BEGIN Raw data

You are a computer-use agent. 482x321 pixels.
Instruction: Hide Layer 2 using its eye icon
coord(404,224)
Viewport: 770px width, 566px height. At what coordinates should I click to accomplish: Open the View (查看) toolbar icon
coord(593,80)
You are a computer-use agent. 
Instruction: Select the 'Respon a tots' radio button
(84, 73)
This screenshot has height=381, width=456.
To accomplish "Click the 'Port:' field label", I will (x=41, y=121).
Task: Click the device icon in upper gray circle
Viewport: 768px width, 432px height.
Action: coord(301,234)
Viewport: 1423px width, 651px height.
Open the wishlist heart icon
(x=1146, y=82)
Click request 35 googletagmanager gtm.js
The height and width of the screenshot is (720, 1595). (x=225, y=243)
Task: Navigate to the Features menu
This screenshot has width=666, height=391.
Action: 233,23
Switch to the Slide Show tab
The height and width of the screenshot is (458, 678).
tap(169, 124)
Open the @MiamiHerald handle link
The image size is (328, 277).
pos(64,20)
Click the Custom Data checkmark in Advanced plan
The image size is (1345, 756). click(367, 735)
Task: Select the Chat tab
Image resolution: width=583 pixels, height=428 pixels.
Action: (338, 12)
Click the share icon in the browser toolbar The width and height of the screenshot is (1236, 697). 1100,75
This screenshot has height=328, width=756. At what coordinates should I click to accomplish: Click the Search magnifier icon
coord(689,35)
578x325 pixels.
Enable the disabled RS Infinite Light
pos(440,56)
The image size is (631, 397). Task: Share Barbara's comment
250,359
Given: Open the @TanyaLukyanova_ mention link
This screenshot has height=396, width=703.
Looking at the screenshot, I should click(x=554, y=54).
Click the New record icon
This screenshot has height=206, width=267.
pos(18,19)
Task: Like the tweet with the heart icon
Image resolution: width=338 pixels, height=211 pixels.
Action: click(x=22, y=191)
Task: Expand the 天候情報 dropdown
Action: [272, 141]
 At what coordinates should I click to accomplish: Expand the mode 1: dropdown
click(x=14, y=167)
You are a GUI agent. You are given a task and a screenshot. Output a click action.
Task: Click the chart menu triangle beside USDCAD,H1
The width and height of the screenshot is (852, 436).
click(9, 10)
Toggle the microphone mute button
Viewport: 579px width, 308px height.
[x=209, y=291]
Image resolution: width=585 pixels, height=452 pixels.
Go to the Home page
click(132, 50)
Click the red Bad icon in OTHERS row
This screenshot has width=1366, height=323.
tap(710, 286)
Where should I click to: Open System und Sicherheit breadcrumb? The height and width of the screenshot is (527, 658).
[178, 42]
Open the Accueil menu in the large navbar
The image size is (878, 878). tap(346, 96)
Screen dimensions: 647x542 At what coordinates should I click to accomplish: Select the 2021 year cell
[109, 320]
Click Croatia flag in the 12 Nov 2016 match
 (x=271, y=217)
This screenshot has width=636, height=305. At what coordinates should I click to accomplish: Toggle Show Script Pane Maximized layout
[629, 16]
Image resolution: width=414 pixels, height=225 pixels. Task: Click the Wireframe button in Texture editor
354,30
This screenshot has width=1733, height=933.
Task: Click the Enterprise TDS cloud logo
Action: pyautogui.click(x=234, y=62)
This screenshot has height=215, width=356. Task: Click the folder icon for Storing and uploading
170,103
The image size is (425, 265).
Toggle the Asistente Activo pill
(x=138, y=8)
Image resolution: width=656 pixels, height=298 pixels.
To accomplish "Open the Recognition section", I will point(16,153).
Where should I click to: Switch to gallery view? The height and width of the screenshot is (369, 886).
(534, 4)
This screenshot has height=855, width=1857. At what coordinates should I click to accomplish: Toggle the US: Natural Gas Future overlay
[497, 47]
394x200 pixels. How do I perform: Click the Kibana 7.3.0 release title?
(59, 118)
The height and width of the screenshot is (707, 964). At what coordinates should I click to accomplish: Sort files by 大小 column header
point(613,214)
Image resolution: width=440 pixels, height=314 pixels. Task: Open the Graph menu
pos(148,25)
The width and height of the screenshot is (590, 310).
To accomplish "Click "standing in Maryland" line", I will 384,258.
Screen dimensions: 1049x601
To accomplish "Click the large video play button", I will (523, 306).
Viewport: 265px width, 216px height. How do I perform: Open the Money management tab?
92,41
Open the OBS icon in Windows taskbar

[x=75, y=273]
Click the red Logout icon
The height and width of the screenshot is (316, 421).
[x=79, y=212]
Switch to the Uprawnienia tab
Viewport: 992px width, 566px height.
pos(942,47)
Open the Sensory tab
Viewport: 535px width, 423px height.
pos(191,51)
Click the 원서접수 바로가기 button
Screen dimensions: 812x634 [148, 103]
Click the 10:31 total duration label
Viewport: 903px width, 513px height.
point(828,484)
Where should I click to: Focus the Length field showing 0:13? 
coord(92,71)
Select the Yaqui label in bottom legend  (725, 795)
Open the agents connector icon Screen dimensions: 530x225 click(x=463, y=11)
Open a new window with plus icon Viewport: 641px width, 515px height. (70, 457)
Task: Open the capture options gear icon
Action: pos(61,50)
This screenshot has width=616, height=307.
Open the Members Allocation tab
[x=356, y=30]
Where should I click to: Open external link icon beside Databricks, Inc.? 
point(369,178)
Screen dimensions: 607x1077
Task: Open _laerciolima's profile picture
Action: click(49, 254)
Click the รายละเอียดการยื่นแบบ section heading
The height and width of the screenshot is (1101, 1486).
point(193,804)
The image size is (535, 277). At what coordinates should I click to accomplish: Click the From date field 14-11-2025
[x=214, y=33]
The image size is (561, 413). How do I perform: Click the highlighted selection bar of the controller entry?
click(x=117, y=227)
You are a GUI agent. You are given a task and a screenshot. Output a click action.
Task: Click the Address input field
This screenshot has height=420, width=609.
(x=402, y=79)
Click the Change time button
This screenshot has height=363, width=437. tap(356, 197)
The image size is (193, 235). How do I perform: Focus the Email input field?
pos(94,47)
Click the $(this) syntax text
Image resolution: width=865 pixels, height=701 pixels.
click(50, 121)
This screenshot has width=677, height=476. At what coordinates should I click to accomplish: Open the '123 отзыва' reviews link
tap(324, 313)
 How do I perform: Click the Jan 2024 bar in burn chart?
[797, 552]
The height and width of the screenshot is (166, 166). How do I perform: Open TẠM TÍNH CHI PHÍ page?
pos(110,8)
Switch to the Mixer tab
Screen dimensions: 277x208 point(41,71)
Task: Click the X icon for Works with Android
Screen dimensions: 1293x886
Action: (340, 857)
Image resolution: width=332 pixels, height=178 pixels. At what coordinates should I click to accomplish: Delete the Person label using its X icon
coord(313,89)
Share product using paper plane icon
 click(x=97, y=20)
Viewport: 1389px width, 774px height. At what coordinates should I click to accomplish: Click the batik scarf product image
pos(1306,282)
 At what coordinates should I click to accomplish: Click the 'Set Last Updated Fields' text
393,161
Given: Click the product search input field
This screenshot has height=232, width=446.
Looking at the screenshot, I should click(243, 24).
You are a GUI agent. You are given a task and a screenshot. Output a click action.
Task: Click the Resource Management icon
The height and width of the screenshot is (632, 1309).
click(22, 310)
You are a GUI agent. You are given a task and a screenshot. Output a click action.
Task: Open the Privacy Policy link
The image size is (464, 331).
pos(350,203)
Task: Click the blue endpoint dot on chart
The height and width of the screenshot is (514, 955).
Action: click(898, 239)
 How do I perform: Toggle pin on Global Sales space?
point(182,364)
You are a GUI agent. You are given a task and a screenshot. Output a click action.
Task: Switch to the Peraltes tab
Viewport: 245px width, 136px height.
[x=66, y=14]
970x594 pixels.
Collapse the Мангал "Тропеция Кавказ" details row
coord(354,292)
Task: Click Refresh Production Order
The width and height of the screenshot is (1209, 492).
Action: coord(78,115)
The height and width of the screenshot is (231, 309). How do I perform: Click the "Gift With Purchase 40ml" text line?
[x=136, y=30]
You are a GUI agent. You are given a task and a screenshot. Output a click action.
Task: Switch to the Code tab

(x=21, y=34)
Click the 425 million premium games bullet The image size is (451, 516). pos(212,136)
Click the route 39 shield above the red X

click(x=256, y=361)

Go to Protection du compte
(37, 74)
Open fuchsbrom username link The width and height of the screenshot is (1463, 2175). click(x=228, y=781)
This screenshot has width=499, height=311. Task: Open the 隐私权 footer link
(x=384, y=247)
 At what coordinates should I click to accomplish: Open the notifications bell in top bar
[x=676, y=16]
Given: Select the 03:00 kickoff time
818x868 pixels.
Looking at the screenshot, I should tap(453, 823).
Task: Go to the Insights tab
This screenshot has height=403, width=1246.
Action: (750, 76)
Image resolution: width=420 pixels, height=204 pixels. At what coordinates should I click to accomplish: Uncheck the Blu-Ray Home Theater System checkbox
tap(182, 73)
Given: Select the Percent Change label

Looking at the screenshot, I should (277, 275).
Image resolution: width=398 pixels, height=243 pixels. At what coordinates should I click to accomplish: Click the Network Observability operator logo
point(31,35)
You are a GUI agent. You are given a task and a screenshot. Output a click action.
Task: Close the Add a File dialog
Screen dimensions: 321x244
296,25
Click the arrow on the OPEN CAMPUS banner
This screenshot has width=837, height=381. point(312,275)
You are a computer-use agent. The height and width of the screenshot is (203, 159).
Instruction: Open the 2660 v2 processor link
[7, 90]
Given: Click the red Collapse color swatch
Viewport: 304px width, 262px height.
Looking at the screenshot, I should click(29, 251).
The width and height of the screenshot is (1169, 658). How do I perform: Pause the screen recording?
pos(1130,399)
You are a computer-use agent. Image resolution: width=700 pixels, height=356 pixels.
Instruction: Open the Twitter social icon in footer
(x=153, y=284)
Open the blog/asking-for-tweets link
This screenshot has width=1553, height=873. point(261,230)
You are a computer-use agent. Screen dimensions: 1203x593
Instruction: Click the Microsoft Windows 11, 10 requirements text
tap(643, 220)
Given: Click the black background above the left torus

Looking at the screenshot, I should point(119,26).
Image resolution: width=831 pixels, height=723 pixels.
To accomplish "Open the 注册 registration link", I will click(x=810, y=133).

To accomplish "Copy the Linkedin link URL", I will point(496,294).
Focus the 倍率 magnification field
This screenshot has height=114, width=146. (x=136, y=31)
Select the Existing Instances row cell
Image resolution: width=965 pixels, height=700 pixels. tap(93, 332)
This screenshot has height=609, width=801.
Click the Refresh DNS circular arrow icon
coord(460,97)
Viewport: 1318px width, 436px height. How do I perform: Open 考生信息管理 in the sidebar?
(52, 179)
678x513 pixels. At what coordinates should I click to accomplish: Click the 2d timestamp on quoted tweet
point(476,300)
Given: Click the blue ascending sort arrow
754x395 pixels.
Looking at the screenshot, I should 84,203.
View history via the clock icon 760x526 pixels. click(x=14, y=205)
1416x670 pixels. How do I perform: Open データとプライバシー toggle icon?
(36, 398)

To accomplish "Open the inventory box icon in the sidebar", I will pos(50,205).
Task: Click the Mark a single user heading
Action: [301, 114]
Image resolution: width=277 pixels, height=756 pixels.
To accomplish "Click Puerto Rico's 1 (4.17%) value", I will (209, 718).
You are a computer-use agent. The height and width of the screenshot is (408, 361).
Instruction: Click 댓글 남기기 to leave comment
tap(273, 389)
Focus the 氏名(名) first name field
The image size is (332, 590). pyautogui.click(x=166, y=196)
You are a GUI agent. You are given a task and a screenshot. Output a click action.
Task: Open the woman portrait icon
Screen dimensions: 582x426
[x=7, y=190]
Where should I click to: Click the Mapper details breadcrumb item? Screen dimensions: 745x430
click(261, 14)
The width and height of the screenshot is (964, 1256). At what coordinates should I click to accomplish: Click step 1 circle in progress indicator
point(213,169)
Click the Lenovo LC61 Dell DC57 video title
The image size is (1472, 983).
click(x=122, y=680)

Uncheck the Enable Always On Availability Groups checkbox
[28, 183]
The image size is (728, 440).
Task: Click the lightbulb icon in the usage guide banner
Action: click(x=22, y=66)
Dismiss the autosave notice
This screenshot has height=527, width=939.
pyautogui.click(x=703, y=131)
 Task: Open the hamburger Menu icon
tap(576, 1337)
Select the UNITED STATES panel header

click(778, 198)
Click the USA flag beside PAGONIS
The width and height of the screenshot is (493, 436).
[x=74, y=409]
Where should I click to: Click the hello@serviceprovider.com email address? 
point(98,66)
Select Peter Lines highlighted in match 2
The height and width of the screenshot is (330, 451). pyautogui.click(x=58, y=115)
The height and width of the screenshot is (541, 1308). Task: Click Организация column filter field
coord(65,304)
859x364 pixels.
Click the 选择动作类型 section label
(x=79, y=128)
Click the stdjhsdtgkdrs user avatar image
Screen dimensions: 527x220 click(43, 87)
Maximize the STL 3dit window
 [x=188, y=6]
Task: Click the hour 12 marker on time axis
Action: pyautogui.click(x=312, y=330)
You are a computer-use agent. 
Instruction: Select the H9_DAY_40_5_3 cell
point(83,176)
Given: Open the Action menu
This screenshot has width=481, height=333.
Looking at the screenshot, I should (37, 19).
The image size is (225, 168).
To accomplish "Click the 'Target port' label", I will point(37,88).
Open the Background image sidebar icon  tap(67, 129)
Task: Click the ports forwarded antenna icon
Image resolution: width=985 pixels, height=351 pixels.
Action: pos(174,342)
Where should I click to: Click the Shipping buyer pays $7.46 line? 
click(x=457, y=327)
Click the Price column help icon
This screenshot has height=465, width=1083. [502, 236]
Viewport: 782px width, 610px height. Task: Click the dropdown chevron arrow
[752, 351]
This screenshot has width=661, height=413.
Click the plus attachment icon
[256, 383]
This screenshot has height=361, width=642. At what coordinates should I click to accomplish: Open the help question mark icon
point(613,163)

END Raw data

> [Assignment]
Show the lines of the records that contain the word "computer".

> [Solution for this exercise]
You are a computer-use agent. 482x321 pixels.
You are a computer-use agent. 
You are a computer-use agent. The height and width of the screenshot is (203, 159).
You are a computer-use agent. Image resolution: width=700 pixels, height=356 pixels.
You are a computer-use agent. Screen dimensions: 1203x593
You are a computer-use agent. The height and width of the screenshot is (408, 361).
You are a computer-use agent. 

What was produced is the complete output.